Nothing in the listing should differ in your copy; retype it all exactly.

- - - -

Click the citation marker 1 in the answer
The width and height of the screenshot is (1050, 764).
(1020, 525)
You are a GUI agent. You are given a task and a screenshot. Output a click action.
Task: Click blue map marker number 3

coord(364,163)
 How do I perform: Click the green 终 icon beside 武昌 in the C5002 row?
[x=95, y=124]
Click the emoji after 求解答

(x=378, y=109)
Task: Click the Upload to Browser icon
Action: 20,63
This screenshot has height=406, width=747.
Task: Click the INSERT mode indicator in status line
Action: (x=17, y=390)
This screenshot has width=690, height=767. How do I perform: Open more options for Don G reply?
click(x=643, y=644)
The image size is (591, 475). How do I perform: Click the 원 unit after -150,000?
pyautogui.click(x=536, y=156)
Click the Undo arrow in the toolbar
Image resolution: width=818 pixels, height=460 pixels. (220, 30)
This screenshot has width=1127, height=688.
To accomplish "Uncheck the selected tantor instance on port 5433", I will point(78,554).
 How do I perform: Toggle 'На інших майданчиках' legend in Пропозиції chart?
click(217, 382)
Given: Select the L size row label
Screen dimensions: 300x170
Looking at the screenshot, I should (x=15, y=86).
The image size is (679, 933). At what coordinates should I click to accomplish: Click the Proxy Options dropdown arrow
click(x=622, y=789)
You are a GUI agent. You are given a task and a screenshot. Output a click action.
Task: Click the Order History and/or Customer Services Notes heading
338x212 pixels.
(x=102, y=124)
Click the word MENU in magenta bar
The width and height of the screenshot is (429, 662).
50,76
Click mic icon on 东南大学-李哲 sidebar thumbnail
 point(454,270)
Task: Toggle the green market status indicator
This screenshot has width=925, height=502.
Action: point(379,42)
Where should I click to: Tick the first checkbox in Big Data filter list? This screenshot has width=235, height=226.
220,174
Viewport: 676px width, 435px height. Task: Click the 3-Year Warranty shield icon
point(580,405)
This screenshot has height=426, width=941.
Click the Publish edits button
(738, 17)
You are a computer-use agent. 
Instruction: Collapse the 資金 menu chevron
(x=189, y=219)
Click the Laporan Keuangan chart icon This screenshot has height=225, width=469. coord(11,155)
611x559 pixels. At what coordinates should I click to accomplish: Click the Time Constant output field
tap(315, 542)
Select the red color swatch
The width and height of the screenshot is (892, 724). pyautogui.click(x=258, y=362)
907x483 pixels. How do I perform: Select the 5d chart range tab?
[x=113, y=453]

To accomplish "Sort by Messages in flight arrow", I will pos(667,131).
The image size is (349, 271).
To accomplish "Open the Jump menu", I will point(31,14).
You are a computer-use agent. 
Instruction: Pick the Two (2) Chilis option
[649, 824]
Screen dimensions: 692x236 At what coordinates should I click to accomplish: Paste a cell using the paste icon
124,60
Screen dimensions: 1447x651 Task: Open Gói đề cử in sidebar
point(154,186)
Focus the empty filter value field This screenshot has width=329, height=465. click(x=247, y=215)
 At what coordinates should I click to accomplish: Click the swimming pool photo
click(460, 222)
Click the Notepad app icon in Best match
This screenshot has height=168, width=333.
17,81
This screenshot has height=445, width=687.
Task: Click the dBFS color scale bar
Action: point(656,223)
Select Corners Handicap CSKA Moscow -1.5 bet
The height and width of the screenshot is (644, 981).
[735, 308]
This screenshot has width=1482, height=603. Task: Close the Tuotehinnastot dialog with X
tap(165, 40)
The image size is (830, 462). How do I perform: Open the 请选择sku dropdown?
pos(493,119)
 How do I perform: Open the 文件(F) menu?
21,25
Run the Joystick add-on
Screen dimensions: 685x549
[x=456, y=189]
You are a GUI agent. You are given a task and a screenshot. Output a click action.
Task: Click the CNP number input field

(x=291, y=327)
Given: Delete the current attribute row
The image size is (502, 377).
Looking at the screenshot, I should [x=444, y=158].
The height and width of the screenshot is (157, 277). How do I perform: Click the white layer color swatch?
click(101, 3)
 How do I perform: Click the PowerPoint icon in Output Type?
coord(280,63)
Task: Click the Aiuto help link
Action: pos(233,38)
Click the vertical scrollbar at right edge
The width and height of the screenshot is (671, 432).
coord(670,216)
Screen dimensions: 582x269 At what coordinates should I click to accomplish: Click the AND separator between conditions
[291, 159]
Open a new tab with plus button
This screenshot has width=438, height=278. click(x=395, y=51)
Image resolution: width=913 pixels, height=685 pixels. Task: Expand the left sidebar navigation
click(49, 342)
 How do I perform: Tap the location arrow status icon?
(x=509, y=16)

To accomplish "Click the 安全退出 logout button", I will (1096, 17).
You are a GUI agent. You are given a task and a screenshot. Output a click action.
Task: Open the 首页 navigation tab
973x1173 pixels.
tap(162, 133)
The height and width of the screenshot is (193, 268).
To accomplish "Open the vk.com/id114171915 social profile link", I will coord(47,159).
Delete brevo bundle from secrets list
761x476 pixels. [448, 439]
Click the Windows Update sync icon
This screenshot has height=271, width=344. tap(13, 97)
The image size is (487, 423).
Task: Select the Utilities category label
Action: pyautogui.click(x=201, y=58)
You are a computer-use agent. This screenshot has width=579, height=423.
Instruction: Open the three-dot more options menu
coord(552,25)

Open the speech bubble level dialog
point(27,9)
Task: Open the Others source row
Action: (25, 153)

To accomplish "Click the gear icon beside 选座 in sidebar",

- - - -

Result for this exercise
Click the citation marker 1 in the answer
The width and height of the screenshot is (1050, 764).
(1020, 525)
You are a GUI agent. You are given a task and a screenshot. Output a click action.
Task: Click blue map marker number 3

coord(364,163)
 How do I perform: Click the green 终 icon beside 武昌 in the C5002 row?
[x=95, y=124]
Click the emoji after 求解答

(x=378, y=109)
Task: Click the Upload to Browser icon
Action: 20,63
This screenshot has height=406, width=747.
Task: Click the INSERT mode indicator in status line
Action: (x=17, y=390)
This screenshot has width=690, height=767. How do I perform: Open more options for Don G reply?
click(x=643, y=644)
The image size is (591, 475). How do I perform: Click the 원 unit after -150,000?
pyautogui.click(x=536, y=156)
Click the Undo arrow in the toolbar
Image resolution: width=818 pixels, height=460 pixels. (220, 30)
This screenshot has width=1127, height=688.
To accomplish "Uncheck the selected tantor instance on port 5433", I will point(78,554).
 How do I perform: Toggle 'На інших майданчиках' legend in Пропозиції chart?
click(217, 382)
Given: Select the L size row label
Screen dimensions: 300x170
Looking at the screenshot, I should (x=15, y=86).
The image size is (679, 933). At what coordinates should I click to accomplish: Click the Proxy Options dropdown arrow
click(x=622, y=789)
You are a GUI agent. You are given a task and a screenshot. Output a click action.
Task: Click the Order History and/or Customer Services Notes heading
338x212 pixels.
(x=102, y=124)
Click the word MENU in magenta bar
The width and height of the screenshot is (429, 662).
50,76
Click mic icon on 东南大学-李哲 sidebar thumbnail
 point(454,270)
Task: Toggle the green market status indicator
This screenshot has width=925, height=502.
Action: point(379,42)
Where should I click to: Tick the first checkbox in Big Data filter list? This screenshot has width=235, height=226.
220,174
Viewport: 676px width, 435px height. Task: Click the 3-Year Warranty shield icon
point(580,405)
This screenshot has height=426, width=941.
Click the Publish edits button
(738, 17)
You are a computer-use agent. 
Instruction: Collapse the 資金 menu chevron
(x=189, y=219)
Click the Laporan Keuangan chart icon This screenshot has height=225, width=469. coord(11,155)
611x559 pixels. At what coordinates should I click to accomplish: Click the Time Constant output field
tap(315, 542)
Select the red color swatch
The width and height of the screenshot is (892, 724). pyautogui.click(x=258, y=362)
907x483 pixels. How do I perform: Select the 5d chart range tab?
[x=113, y=453]

To accomplish "Sort by Messages in flight arrow", I will pos(667,131).
The image size is (349, 271).
To accomplish "Open the Jump menu", I will point(31,14).
You are a computer-use agent. 
Instruction: Pick the Two (2) Chilis option
[649, 824]
Screen dimensions: 692x236 At what coordinates should I click to accomplish: Paste a cell using the paste icon
124,60
Screen dimensions: 1447x651 Task: Open Gói đề cử in sidebar
point(154,186)
Focus the empty filter value field This screenshot has width=329, height=465. click(x=247, y=215)
 At what coordinates should I click to accomplish: Click the swimming pool photo
click(460, 222)
Click the Notepad app icon in Best match
This screenshot has height=168, width=333.
17,81
This screenshot has height=445, width=687.
Task: Click the dBFS color scale bar
Action: point(656,223)
Select Corners Handicap CSKA Moscow -1.5 bet
The height and width of the screenshot is (644, 981).
[735, 308]
This screenshot has width=1482, height=603. Task: Close the Tuotehinnastot dialog with X
tap(165, 40)
The image size is (830, 462). How do I perform: Open the 请选择sku dropdown?
pos(493,119)
 How do I perform: Open the 文件(F) menu?
21,25
Run the Joystick add-on
Screen dimensions: 685x549
[x=456, y=189]
You are a GUI agent. You are given a task and a screenshot. Output a click action.
Task: Click the CNP number input field

(x=291, y=327)
Given: Delete the current attribute row
The image size is (502, 377).
Looking at the screenshot, I should [x=444, y=158].
The height and width of the screenshot is (157, 277). How do I perform: Click the white layer color swatch?
click(101, 3)
 How do I perform: Click the PowerPoint icon in Output Type?
coord(280,63)
Task: Click the Aiuto help link
Action: pos(233,38)
Click the vertical scrollbar at right edge
The width and height of the screenshot is (671, 432).
coord(670,216)
Screen dimensions: 582x269 At what coordinates should I click to accomplish: Click the AND separator between conditions
[291, 159]
Open a new tab with plus button
This screenshot has width=438, height=278. click(x=395, y=51)
Image resolution: width=913 pixels, height=685 pixels. Task: Expand the left sidebar navigation
click(49, 342)
 How do I perform: Tap the location arrow status icon?
(x=509, y=16)

To accomplish "Click the 安全退出 logout button", I will (1096, 17).
You are a GUI agent. You are given a task and a screenshot. Output a click action.
Task: Open the 首页 navigation tab
973x1173 pixels.
tap(162, 133)
The height and width of the screenshot is (193, 268).
To accomplish "Open the vk.com/id114171915 social profile link", I will coord(47,159).
Delete brevo bundle from secrets list
761x476 pixels. [448, 439]
Click the Windows Update sync icon
This screenshot has height=271, width=344. tap(13, 97)
The image size is (487, 423).
Task: Select the Utilities category label
Action: pyautogui.click(x=201, y=58)
You are a computer-use agent. This screenshot has width=579, height=423.
Instruction: Open the three-dot more options menu
coord(552,25)

Open the speech bubble level dialog
point(27,9)
Task: Open the Others source row
Action: (25, 153)

To accomplish "Click the gear icon beside 选座 in sidebar",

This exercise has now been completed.